### Exercise requirements
Copy every line of the records below where the word "section" occurs.

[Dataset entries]
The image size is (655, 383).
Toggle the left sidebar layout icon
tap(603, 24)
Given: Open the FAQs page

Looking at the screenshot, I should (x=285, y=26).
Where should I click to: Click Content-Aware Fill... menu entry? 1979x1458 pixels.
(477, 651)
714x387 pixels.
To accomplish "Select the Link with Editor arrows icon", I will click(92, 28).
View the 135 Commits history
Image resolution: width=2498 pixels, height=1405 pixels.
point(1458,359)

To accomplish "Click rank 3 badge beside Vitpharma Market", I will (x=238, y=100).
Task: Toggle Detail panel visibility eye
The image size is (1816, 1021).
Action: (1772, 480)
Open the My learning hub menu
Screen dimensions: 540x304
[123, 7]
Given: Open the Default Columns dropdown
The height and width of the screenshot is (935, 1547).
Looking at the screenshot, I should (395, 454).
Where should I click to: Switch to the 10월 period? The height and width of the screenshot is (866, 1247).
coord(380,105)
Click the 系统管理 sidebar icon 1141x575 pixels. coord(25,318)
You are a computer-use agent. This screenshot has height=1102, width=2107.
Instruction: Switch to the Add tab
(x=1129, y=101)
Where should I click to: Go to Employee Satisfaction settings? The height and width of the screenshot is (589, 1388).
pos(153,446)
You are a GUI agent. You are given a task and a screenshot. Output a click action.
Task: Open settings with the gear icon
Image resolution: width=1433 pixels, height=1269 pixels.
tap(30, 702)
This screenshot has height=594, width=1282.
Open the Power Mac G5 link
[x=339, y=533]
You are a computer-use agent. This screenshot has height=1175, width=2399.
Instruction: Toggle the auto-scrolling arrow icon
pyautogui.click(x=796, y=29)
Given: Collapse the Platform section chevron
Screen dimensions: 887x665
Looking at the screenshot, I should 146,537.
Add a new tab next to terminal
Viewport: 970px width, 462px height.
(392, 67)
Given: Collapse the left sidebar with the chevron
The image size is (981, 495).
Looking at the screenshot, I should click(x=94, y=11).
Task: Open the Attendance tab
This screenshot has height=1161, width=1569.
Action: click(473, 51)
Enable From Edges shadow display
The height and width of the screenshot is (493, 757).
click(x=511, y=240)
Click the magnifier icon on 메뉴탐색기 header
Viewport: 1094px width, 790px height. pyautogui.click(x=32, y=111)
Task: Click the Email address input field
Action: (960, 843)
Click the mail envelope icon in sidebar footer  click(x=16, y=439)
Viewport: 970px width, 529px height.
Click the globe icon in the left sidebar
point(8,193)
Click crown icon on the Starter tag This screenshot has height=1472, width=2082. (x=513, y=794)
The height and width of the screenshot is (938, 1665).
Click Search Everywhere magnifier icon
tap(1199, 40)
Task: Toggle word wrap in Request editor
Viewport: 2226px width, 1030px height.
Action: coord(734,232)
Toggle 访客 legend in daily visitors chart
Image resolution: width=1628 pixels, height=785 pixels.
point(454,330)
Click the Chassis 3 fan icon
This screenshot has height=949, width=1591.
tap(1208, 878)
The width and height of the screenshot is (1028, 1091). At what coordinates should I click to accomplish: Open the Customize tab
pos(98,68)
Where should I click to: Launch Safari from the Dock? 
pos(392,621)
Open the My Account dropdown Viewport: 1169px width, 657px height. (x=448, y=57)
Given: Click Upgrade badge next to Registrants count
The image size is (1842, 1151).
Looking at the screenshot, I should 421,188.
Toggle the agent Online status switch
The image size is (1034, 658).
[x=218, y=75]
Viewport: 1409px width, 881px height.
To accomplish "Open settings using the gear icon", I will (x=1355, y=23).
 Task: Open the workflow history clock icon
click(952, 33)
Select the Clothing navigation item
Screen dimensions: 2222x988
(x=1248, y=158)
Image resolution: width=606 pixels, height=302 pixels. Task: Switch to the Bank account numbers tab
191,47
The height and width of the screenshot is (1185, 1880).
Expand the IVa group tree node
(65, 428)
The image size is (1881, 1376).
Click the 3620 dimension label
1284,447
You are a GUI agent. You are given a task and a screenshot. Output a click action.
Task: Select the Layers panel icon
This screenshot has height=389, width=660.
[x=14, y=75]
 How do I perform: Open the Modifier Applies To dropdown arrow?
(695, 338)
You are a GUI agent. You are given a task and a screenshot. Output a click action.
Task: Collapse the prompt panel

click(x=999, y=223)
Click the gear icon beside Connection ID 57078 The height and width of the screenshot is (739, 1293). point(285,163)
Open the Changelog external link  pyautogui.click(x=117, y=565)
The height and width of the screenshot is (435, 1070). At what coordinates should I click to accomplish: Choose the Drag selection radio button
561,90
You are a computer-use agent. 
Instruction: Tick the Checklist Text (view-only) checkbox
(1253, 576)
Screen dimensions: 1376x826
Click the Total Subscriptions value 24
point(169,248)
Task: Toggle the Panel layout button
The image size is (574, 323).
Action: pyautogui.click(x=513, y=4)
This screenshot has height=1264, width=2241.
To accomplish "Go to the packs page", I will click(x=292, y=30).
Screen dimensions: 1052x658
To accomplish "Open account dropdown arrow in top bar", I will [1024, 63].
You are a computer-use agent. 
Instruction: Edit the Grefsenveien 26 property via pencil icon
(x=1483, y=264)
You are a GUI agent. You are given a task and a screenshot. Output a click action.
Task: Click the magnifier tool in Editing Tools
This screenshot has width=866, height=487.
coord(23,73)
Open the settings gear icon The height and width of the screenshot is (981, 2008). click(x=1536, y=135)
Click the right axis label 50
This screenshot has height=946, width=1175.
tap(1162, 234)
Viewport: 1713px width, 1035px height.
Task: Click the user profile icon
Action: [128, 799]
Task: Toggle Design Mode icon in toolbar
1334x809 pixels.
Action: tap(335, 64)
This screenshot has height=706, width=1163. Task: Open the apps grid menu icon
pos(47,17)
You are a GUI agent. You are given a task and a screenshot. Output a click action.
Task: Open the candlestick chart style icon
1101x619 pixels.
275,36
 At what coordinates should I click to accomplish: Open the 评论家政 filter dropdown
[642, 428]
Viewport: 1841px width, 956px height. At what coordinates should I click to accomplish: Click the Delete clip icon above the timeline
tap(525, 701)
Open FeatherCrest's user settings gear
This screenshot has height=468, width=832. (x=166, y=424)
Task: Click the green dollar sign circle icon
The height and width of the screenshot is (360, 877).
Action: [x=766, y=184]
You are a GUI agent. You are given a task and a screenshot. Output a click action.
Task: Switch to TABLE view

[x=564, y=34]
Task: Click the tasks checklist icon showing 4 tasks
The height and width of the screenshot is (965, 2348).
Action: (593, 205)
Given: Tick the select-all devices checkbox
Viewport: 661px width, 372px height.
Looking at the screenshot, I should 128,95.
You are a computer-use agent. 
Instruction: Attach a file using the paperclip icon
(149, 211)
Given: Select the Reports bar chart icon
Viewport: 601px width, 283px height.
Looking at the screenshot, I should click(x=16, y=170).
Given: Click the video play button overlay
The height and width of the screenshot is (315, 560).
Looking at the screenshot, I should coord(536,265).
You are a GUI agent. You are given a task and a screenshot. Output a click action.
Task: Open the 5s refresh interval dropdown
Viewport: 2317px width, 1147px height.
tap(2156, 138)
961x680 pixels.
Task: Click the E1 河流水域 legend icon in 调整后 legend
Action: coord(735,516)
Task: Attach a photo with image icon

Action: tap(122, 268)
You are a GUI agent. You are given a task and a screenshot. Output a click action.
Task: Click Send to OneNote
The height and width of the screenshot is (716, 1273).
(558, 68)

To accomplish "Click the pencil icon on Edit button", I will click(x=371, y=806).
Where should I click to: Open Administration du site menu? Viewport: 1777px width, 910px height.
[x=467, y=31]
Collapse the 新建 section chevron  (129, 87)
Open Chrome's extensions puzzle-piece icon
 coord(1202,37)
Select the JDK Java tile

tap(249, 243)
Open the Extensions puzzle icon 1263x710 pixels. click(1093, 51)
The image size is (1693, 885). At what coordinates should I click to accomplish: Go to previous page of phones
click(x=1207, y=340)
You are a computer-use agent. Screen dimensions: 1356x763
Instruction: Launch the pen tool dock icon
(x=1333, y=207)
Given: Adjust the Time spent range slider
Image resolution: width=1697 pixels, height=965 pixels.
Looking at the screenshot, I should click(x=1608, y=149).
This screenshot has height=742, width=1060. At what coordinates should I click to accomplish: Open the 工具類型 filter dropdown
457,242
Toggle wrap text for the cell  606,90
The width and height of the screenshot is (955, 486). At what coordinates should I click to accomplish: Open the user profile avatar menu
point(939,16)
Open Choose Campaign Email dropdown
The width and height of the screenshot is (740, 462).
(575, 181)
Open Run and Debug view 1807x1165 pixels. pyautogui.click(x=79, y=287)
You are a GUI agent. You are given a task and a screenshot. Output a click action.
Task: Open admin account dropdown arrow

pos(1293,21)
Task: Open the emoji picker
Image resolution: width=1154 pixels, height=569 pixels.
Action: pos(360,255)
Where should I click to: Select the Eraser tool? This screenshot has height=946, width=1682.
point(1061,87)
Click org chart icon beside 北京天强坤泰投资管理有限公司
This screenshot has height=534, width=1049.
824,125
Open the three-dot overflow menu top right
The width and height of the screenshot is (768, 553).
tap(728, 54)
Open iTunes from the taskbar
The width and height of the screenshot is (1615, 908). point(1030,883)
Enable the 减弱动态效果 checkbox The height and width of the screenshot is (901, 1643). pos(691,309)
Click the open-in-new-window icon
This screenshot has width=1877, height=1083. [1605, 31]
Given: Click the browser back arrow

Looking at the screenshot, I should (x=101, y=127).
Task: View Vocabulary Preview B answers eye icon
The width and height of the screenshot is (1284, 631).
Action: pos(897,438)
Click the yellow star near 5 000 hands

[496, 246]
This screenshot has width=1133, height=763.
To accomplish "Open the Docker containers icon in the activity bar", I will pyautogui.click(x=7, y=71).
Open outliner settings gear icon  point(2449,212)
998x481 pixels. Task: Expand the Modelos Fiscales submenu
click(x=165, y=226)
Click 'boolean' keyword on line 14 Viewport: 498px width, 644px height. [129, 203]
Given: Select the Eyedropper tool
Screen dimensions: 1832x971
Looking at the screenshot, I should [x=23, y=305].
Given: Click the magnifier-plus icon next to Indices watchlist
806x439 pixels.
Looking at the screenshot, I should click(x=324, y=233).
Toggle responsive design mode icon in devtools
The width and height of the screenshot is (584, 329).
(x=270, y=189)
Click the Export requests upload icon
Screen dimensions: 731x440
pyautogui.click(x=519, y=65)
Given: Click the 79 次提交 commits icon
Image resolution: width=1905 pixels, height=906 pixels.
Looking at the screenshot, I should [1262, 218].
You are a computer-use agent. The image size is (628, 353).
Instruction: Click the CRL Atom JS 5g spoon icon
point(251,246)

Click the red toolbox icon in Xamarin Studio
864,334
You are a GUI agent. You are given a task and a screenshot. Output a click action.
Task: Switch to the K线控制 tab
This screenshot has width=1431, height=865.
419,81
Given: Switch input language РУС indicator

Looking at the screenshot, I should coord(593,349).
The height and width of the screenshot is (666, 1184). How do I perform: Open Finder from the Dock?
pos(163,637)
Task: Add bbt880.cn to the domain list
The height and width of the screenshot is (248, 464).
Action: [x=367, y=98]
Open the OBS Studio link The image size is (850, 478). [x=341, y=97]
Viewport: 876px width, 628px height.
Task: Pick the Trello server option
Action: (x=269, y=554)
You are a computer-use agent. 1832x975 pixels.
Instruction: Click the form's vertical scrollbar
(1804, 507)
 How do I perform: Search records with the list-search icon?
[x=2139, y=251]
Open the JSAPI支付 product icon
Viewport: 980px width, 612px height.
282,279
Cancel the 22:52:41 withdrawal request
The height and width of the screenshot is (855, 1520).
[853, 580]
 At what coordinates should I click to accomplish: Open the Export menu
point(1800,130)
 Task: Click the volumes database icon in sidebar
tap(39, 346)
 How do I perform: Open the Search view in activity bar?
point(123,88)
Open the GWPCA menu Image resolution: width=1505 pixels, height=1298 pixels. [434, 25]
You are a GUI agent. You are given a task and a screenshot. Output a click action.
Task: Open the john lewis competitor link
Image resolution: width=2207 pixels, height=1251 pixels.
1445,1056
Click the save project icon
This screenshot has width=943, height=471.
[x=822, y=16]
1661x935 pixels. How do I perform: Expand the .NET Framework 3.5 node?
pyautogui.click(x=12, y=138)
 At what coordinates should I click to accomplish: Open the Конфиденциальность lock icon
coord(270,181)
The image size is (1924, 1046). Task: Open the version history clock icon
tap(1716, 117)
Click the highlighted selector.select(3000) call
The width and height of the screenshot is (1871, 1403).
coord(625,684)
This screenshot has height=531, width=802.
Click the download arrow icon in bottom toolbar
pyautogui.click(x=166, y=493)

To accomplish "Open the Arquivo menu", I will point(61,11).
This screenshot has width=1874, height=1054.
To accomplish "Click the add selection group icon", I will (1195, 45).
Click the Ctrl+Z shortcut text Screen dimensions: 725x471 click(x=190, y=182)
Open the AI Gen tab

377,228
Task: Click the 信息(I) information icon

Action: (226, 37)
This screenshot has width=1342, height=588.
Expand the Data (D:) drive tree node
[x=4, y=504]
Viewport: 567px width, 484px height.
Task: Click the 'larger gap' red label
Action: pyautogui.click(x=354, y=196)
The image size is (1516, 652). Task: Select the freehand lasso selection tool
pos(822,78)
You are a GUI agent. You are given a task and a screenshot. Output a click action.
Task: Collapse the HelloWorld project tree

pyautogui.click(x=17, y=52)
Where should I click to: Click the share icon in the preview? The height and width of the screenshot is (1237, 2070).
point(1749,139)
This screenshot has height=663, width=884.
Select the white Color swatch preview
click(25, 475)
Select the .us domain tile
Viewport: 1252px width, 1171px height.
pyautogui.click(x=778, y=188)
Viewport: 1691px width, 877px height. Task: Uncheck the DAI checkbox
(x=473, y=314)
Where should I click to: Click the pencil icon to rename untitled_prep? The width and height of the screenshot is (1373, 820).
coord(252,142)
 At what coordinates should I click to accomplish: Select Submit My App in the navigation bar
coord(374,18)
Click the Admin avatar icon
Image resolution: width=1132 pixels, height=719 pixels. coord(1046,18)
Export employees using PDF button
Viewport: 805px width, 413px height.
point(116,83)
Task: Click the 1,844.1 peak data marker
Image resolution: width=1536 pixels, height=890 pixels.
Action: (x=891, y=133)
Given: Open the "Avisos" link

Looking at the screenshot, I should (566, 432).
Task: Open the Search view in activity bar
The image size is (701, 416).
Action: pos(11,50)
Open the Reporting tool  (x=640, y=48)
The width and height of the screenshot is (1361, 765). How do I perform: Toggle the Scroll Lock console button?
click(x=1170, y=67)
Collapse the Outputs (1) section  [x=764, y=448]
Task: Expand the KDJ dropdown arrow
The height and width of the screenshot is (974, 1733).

### Response below
Given: Collapse the Platform section chevron
Collapse the 新建 section chevron  (129, 87)
Collapse the Outputs (1) section  [x=764, y=448]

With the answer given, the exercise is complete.